→ **EXTRAIT SOURCE**
_ _ _

Histoire de la Grainetière.
Le côté gauche de la Grainetière n'est plus qu'une ruine, hélas !...
Mais assez fameuse tant par son histoire que par son architecture pour prendre place parmi les plus typiques églises bas-poitevine.
"Notre âme, disait le Père Monsabré, a de mystérieuses sympathies pour les ruines.
On dirait qu'en les voyants, nous voyons des amies...
Notre imagination vagabonde s'enfuit dans le passé.
Elle se mêle aux générations disparues, rebâtit les murs, redresse les colonnes, rejoint les arceaux et les voûtes, reconstruit l'édifice tout entier, jusqu'à ce que le bruit d'une pierre qui tombe l'arrache à son rêve et lui rappelle la réalité…".
Étymologie du nom : "La Grainetière" est citée de 2 manières dans les textes anciens.
GRANATARIA et GRANATERIA, ce qui signifie :
Terre à grain ou terre agraire, et indique donc un endroit fertile.
La plus ancienne mention qui en est faite est de 1100, si l'on en croit L. CHAPOT DE LA CHANOMIE.
Il semble vraisemblable qu'il y ait eu une habitation antérieure, peut-être à usage d'ermite, ou peut-être même un lieu de culte marial avec pèlerinage…
C'est aux environs de 1130, sous le règne du roi Louis VI que des religieux détachés de l'abbaye bénédictine de Fontdouce, en Saintonge, arrivent à La Grainetière, sur un emplacement concédé par Gilbert de LA CHAIZE.

_ _ _

Exemples de repérage à l'écran:
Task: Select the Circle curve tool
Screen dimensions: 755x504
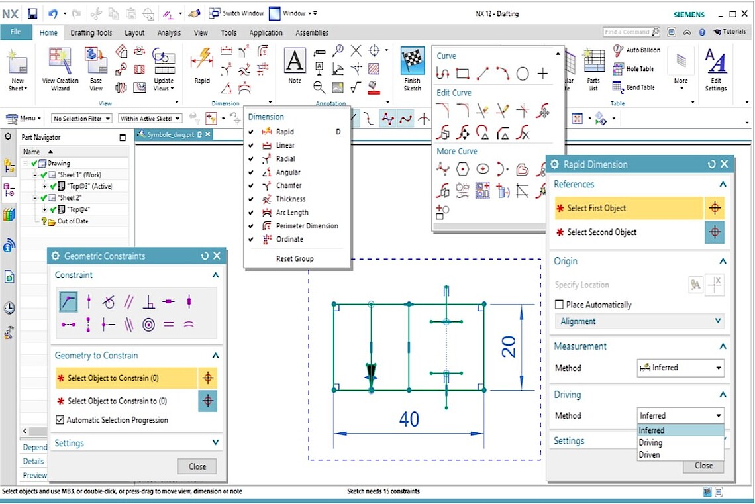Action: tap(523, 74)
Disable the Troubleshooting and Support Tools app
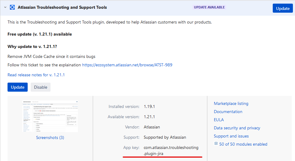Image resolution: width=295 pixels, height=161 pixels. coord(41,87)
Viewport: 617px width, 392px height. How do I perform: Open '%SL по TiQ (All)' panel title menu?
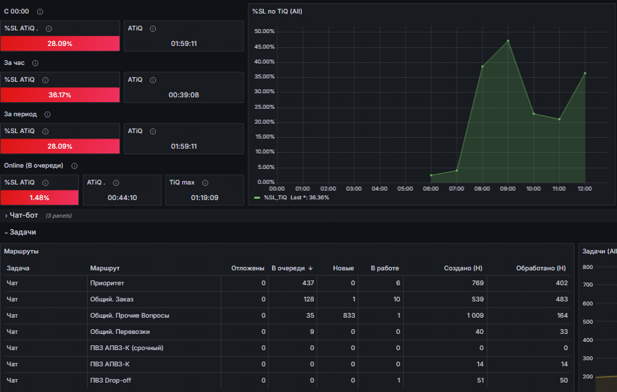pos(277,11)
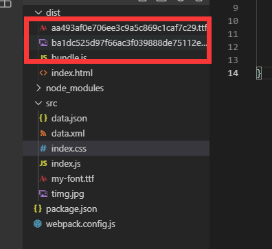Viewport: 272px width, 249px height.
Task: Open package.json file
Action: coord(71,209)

_ _ _

→ **EXERCICES À FAIRE**
A: Modifiez les lignes des données, depuis celle qui contient « Viewport: 617px width, 392px » jusqu'à la dernière incluse, en y remplaçant « panel title menu » par « panel context menu » sans rien changer d'autre. Laissez les images de côté dans votre réponse.
B: Poursuivez le texte sur l'histoire de la Grainetière à partir de l'endroit où il s'arrête.

→ **RÉPONSES ATTENDUES**
A:
Viewport: 617px width, 392px height. How do I perform: Open '%SL по TiQ (All)' panel context menu?
pos(277,11)
Viewport: 272px width, 249px height.
Task: Open package.json file
Action: coord(71,209)

B:
De nombreuses donations furent faites ensuite à l'établissement par les seigneurs de la région.
Guillaume Foucher, sgr. des Herbiers, Chotard de Mortagne, Guillaume de Chantemerle, sgr de Pareds, Guillaume de Mauléon, Guillaume Juquel, et autres.
En 1145, le pape Lucius II érige en abbaye la nouvelle fondation.
Ce qui laisse supposer un certain nombre de religieux avec bâtiments et revenus suffisants.
Sur la foi de certains documents, d'aucuns avaient cru pouvoir reporter la fondation de ce monastère aux environs de l'an 1100, mais il semble qu'un examen critique des dits parchemins aurait prouvé qu'il fallait les rajeunir d'environ un siècle et que l'abbé Jean n'inaugura son abbatiat que vers 1201.
Les différentes datent peuvent aussi nous orienter vers une évolution de l'importance de l'abbaye.
La question reste posée.
Depuis les origines, jusqu'en 1790, l'Abbaye fut habitée par des religieux bénédictins.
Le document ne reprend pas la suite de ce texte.